■ **THE TASK**:
What you return must be exactly the lines running from the one with "Task: Click the green Share screen button" to the end of the data below, inclusive, and nothing more.

Data records
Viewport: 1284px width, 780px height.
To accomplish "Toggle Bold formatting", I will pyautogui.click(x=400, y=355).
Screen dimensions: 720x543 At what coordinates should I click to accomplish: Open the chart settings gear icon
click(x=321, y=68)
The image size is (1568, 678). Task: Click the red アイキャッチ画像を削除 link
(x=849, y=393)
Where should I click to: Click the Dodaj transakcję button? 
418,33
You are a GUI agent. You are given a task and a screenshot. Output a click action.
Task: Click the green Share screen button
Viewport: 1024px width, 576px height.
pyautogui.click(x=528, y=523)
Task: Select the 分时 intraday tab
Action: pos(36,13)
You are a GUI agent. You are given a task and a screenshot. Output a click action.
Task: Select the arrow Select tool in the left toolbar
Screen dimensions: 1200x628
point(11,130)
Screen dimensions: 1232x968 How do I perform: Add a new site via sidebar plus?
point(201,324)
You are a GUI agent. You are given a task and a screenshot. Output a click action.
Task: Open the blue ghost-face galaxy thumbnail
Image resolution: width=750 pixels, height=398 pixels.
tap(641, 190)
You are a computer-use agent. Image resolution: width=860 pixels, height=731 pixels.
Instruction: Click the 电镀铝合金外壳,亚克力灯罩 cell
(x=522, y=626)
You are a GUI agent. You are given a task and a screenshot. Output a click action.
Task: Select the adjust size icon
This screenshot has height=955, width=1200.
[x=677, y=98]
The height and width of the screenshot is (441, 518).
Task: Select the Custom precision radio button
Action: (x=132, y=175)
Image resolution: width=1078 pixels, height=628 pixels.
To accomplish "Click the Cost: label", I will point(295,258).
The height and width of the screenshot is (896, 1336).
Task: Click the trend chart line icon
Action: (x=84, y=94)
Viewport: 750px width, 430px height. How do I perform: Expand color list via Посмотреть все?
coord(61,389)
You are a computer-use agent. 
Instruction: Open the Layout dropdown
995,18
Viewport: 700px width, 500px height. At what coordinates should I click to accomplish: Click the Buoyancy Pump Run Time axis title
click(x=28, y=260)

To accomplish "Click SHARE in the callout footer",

■ **ANSWER AREA**:
Task: Click the green Share screen button
Viewport: 1024px width, 576px height.
pyautogui.click(x=528, y=523)
Task: Select the 分时 intraday tab
Action: pos(36,13)
You are a GUI agent. You are given a task and a screenshot. Output a click action.
Task: Select the arrow Select tool in the left toolbar
Screen dimensions: 1200x628
point(11,130)
Screen dimensions: 1232x968 How do I perform: Add a new site via sidebar plus?
point(201,324)
You are a GUI agent. You are given a task and a screenshot. Output a click action.
Task: Open the blue ghost-face galaxy thumbnail
Image resolution: width=750 pixels, height=398 pixels.
tap(641, 190)
You are a computer-use agent. Image resolution: width=860 pixels, height=731 pixels.
Instruction: Click the 电镀铝合金外壳,亚克力灯罩 cell
(x=522, y=626)
You are a GUI agent. You are given a task and a screenshot. Output a click action.
Task: Select the adjust size icon
This screenshot has height=955, width=1200.
[x=677, y=98]
The height and width of the screenshot is (441, 518).
Task: Select the Custom precision radio button
Action: (x=132, y=175)
Image resolution: width=1078 pixels, height=628 pixels.
To accomplish "Click the Cost: label", I will point(295,258).
The height and width of the screenshot is (896, 1336).
Task: Click the trend chart line icon
Action: (x=84, y=94)
Viewport: 750px width, 430px height. How do I perform: Expand color list via Посмотреть все?
coord(61,389)
You are a computer-use agent. 
Instruction: Open the Layout dropdown
995,18
Viewport: 700px width, 500px height. At what coordinates should I click to accomplish: Click the Buoyancy Pump Run Time axis title
click(x=28, y=260)

To accomplish "Click SHARE in the callout footer",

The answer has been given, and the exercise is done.